MEDFORD, Ore. — Oregon’s famous wandering gray wolf, OR-7, may have found the mate he has trekked thousands of miles looking for, wildlife authorities said Monday. It’s likely the pair spawned pups, and if confirmed, the rare predators would be the first breeding pair of wolves in the Oregon’s Cascade Range since the early 1900s.

Officials said cameras in the southern Cascades captured several images of what appears to be a female wolf in the same area where OR-7’s GPS collar shows he has been living.

U.S. Fish and Wildlife Service biologist John Stephenson said it is not proof, but it is likely the two wolves mated over the winter and are rearing pups that would have been born in April. Biologists won’t start looking for a den until June, to avoid endangering the pups.

“It’s amazing that he appears to have found a mate,” Stephenson said. “I didn’t think it would happen. It makes me more impressed with the ability of wolves to survive and find one another.”

Young wolves typically leave their pack and strike out for a new territory, hoping to find a mate and start a new pack.

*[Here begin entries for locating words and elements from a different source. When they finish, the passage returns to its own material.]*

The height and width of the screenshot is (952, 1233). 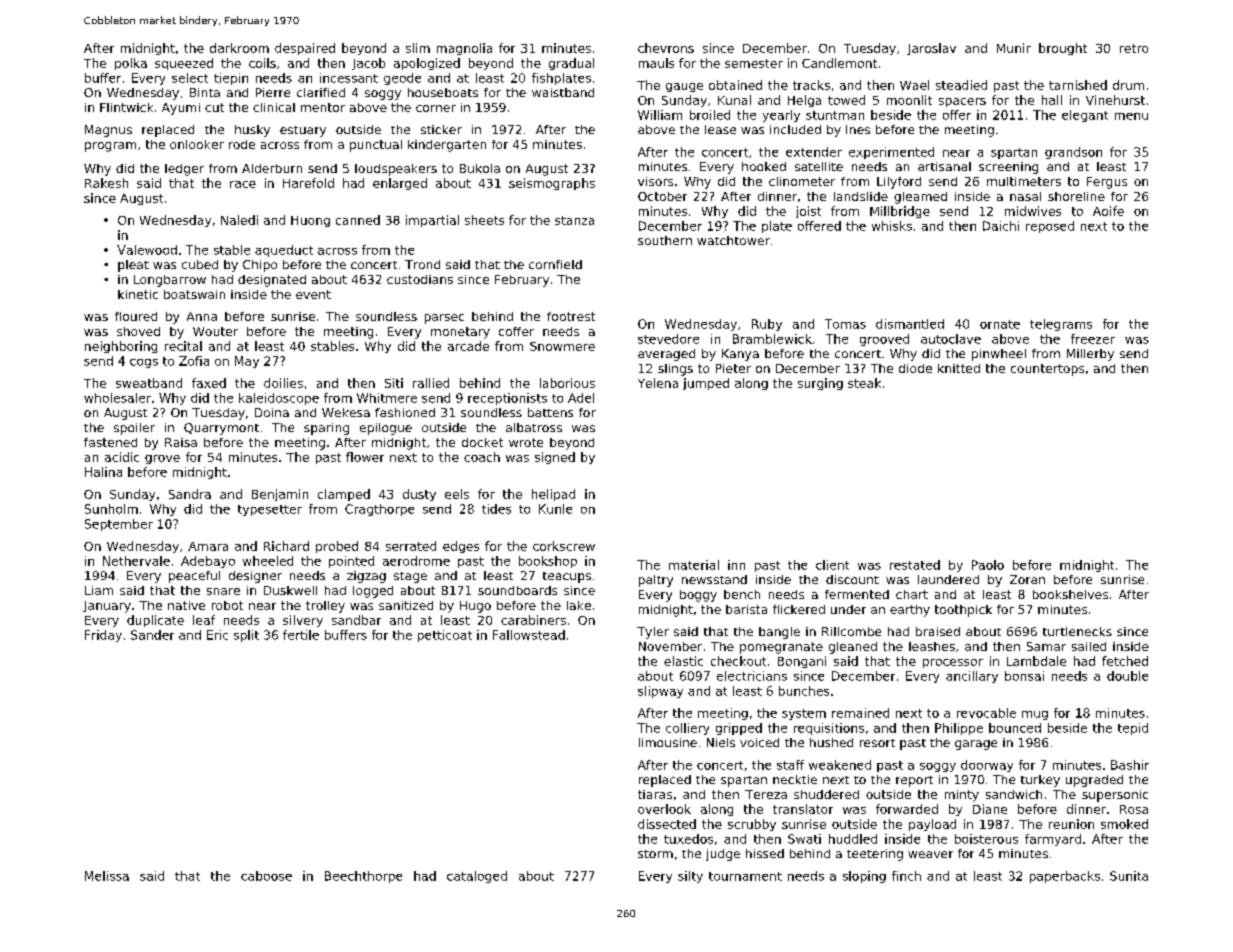 What do you see at coordinates (706, 384) in the screenshot?
I see `jumped` at bounding box center [706, 384].
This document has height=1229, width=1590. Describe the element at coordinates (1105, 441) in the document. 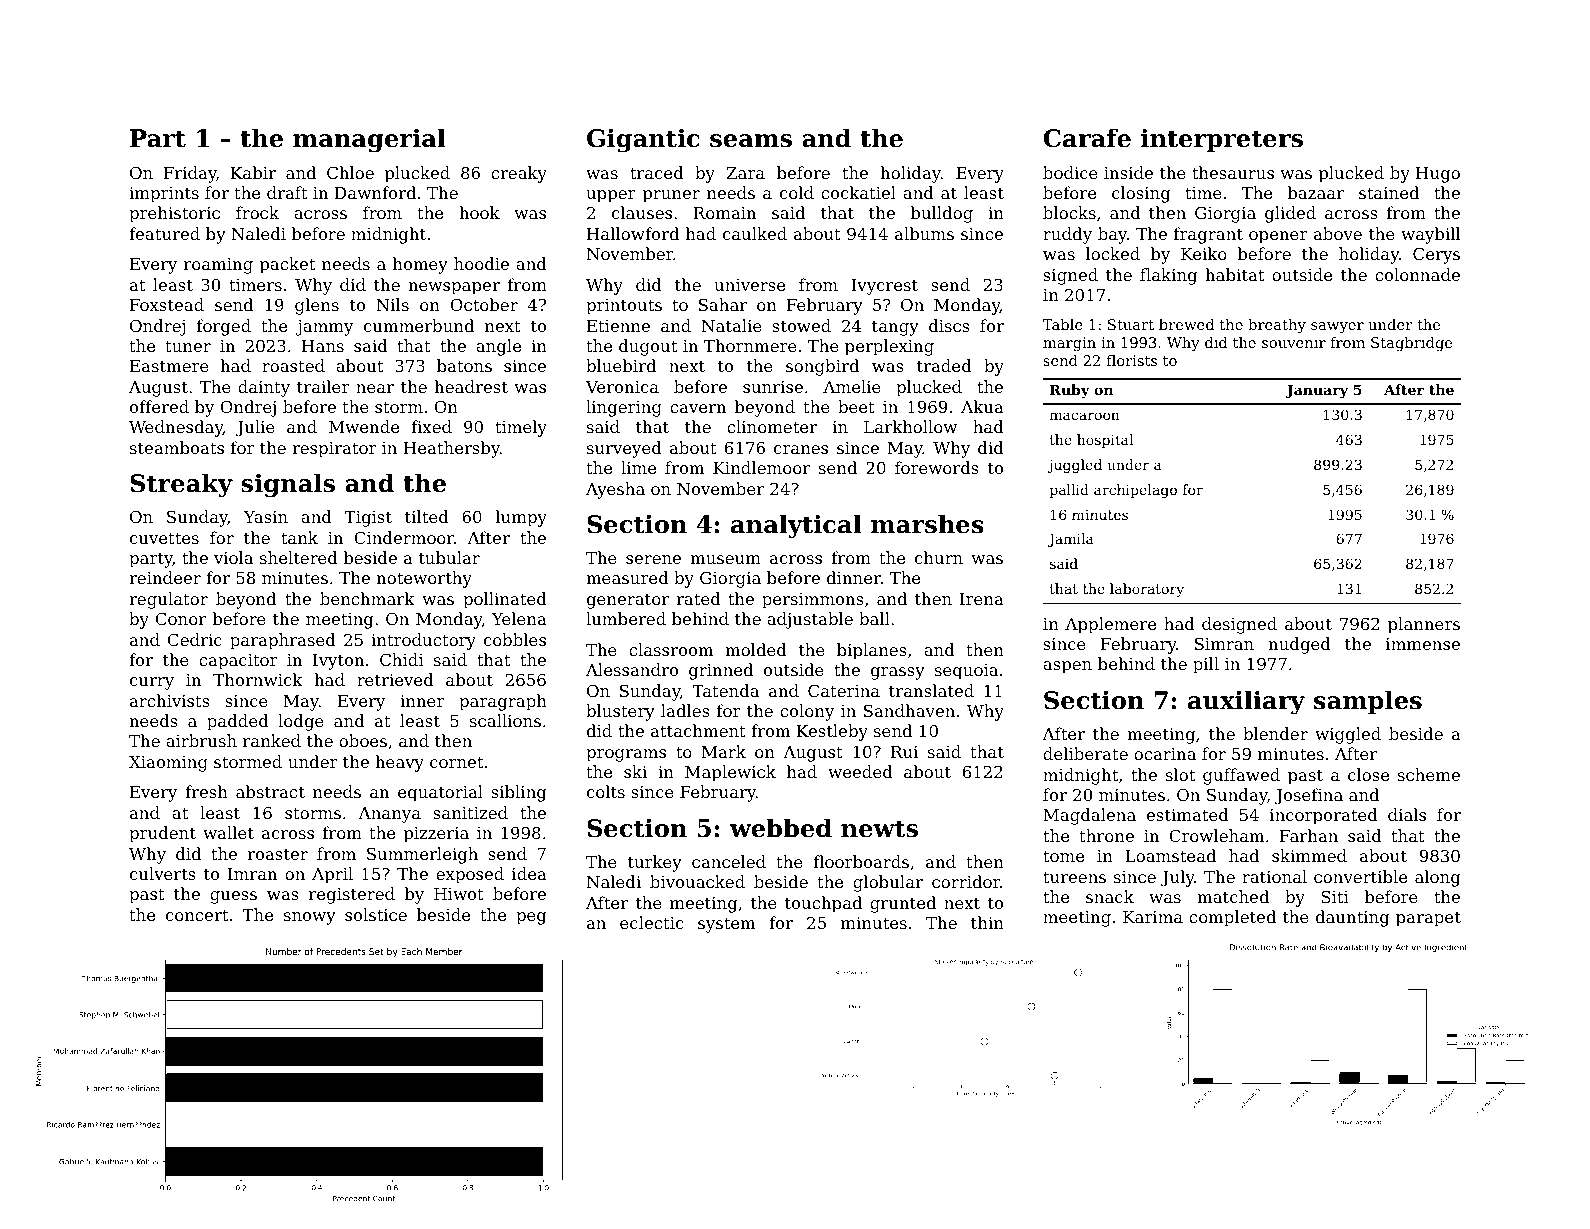

I see `hospital` at that location.
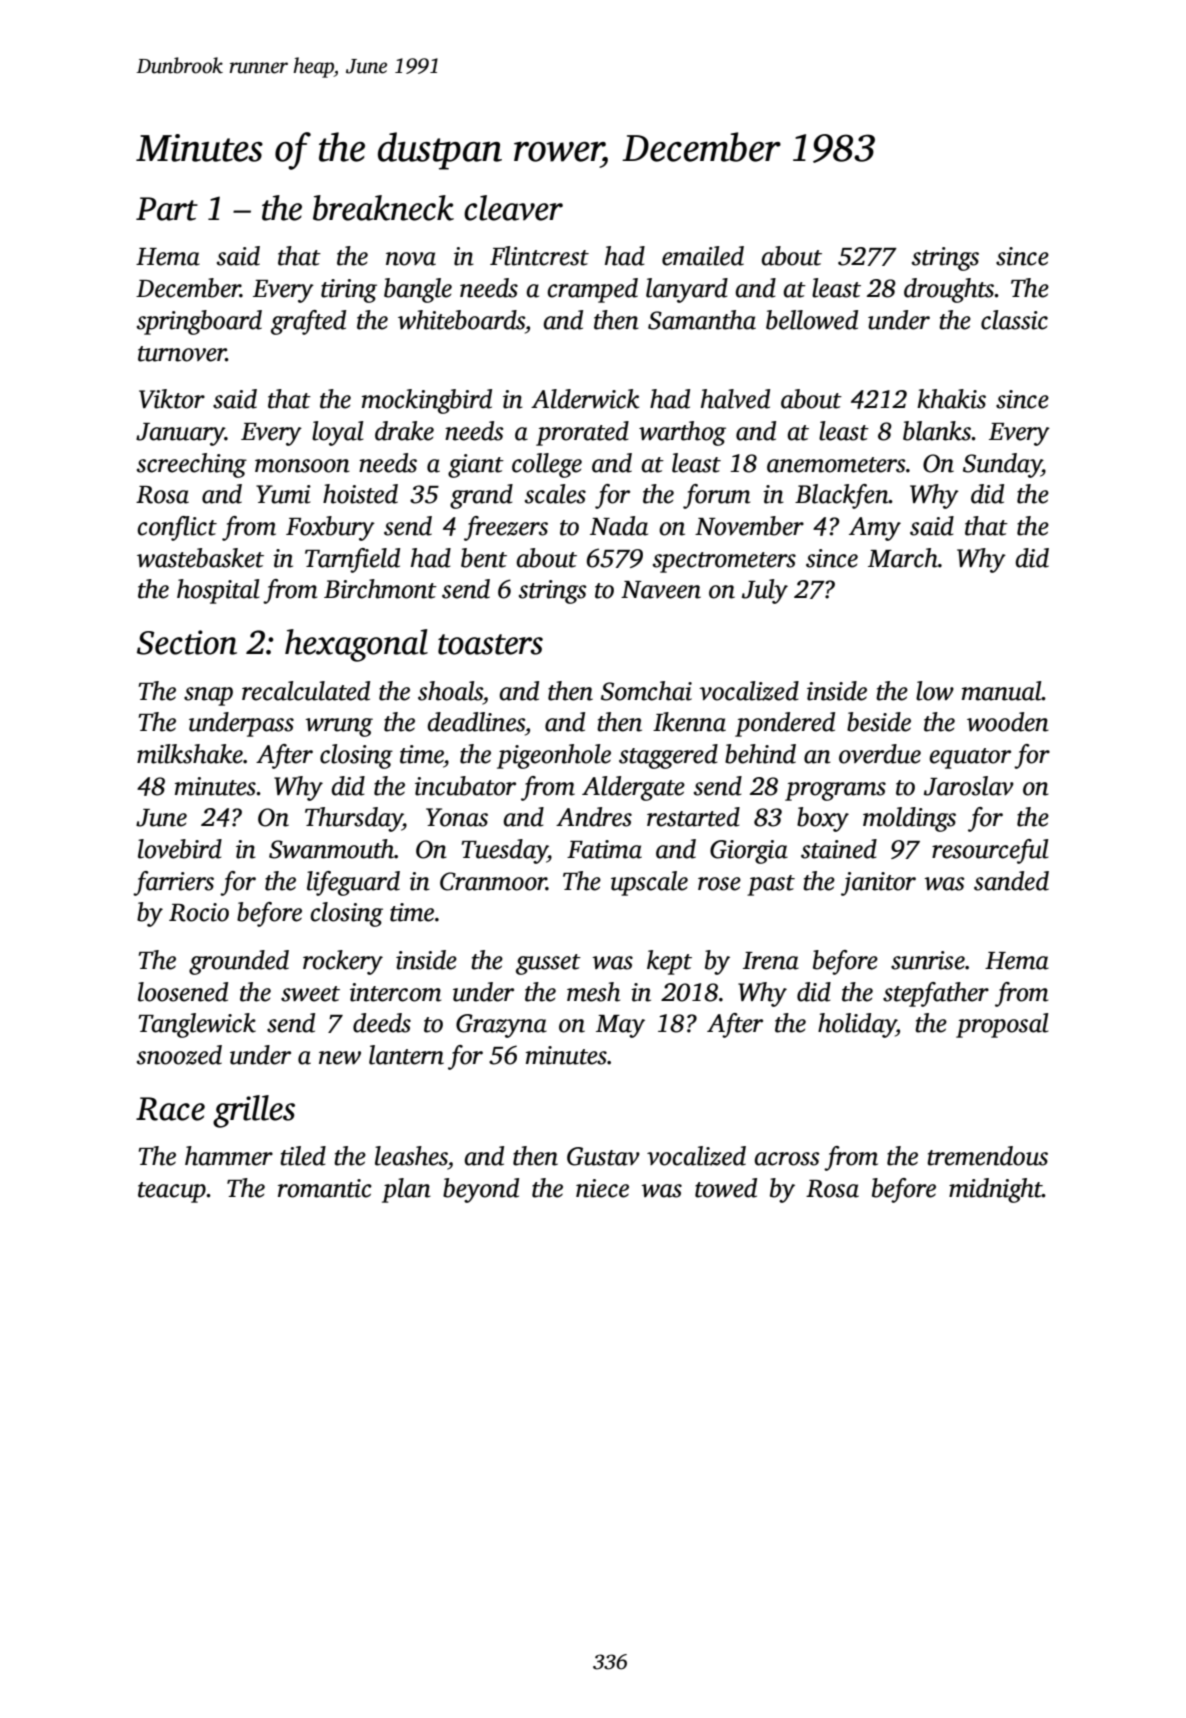 The width and height of the screenshot is (1186, 1718). Describe the element at coordinates (172, 399) in the screenshot. I see `Viktor` at that location.
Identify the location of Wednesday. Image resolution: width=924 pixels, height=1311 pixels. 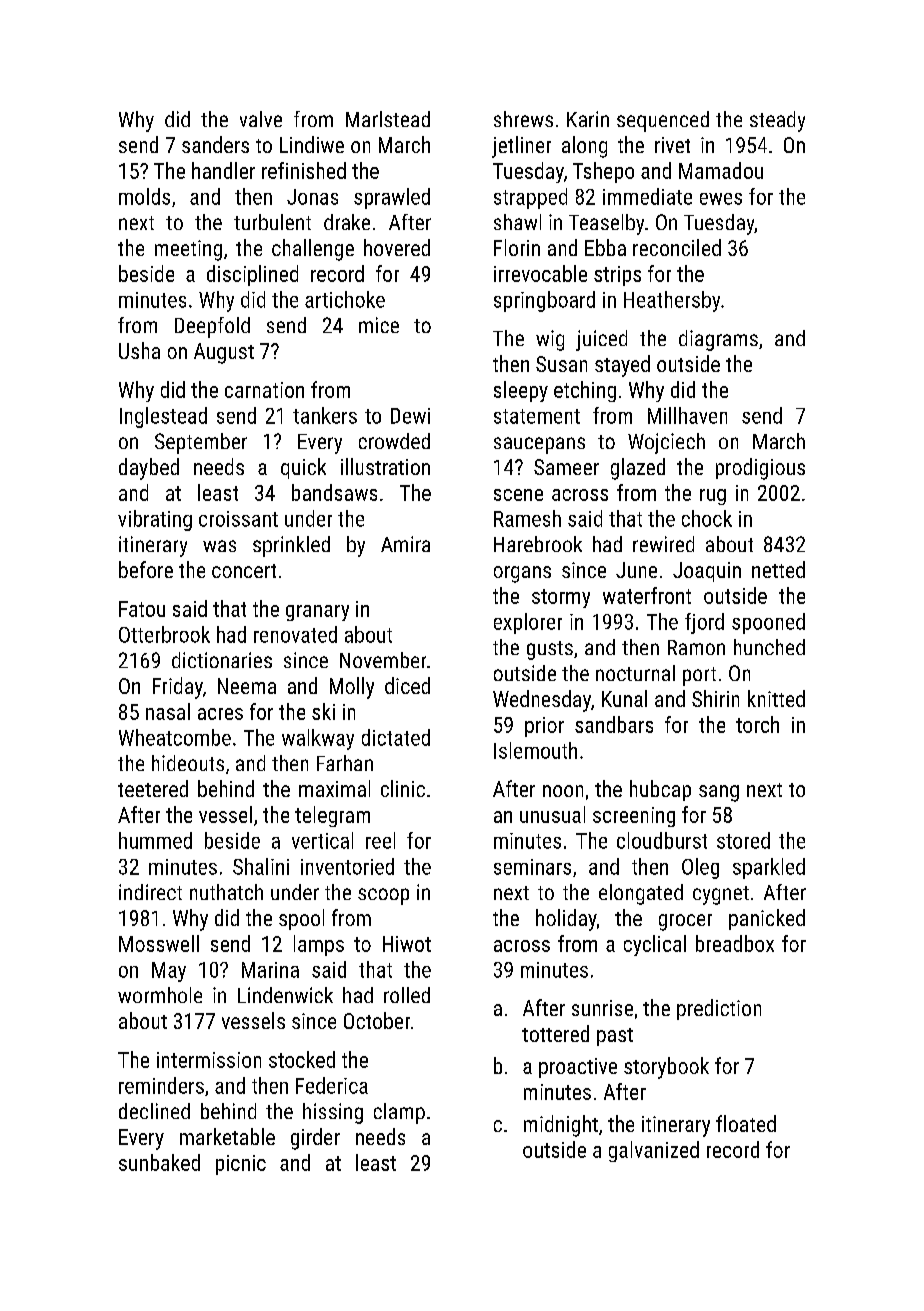
(542, 701).
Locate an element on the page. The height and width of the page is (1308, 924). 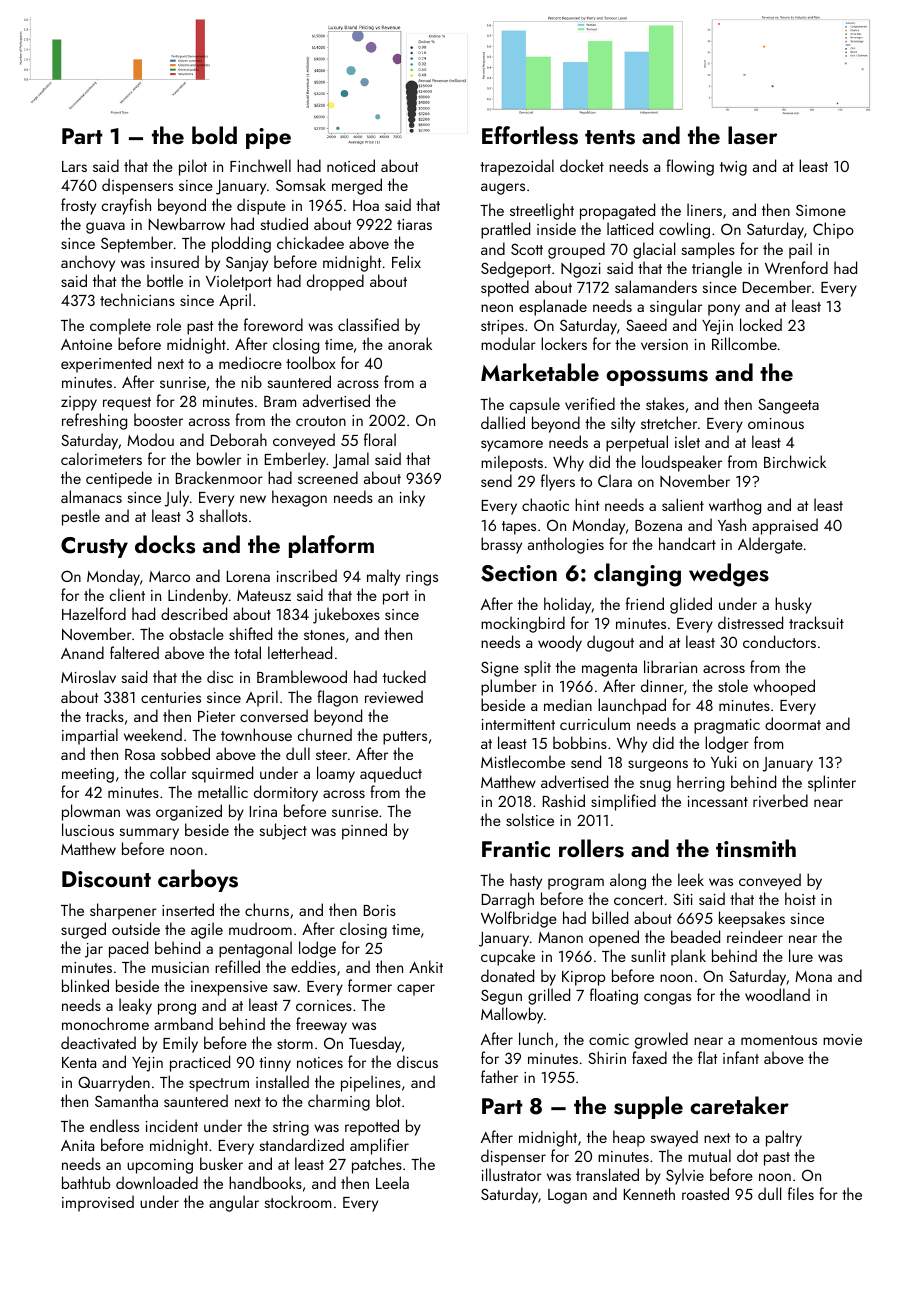
Logan is located at coordinates (567, 1196).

OR-7 has been looking for a mate since leaving the Imnaha pack in northeastern Oregon in September 2011. His travels have taken him thousands of miles as he crossed highways, deserts and ranches in Oregon, moved down the spine of the Cascade Range deep into Northern California and then back to Oregon, all without getting shot, having an accident or starving. Along the way, he was photographed by a hunter’s trail camera in the Cascades outside Medford and by a biologist informing ranchers in Northern California he was in the area.

Federal Endangered Species Act protections for wolves have been lifted in eastern Oregon, where the bulk of them reside, but they remain in force in the Cascades. Protections for the animals have also ended in the last several years in the Northern Rockies and western Great Lakes.

The U.S. Fish and Wildlife Service has proposed ending the listing across most of the rest of the country as populations have rebounded. A final decision is expected later this year.

The battery on OR-7’s GPS collar was expected to die soon, so, based on the wolf’s most recent locations, Stephenson placed trail cameras. The GPS locations also showed OR-7 was staying within a smaller area, common behavior when wolves have pups to feed.

When he checked the cameras last week, Stephenson said he found one had recorded a black wolf he had not seen before. An hour later, OR-7 was photographed on the same camera. The black wolf was confirmed female because she squatted to urinate.

Officials had planned to let OR-7’s collar die, but now that he appears to have found a mate, he will be fitted with a new one this summer to monitor the pack.

Stephenson said they had no idea where the female came from. If she can be captured, they can draw a DNA sample to see if she is related to the Idaho wolves that started moving into Oregon in the 1990s.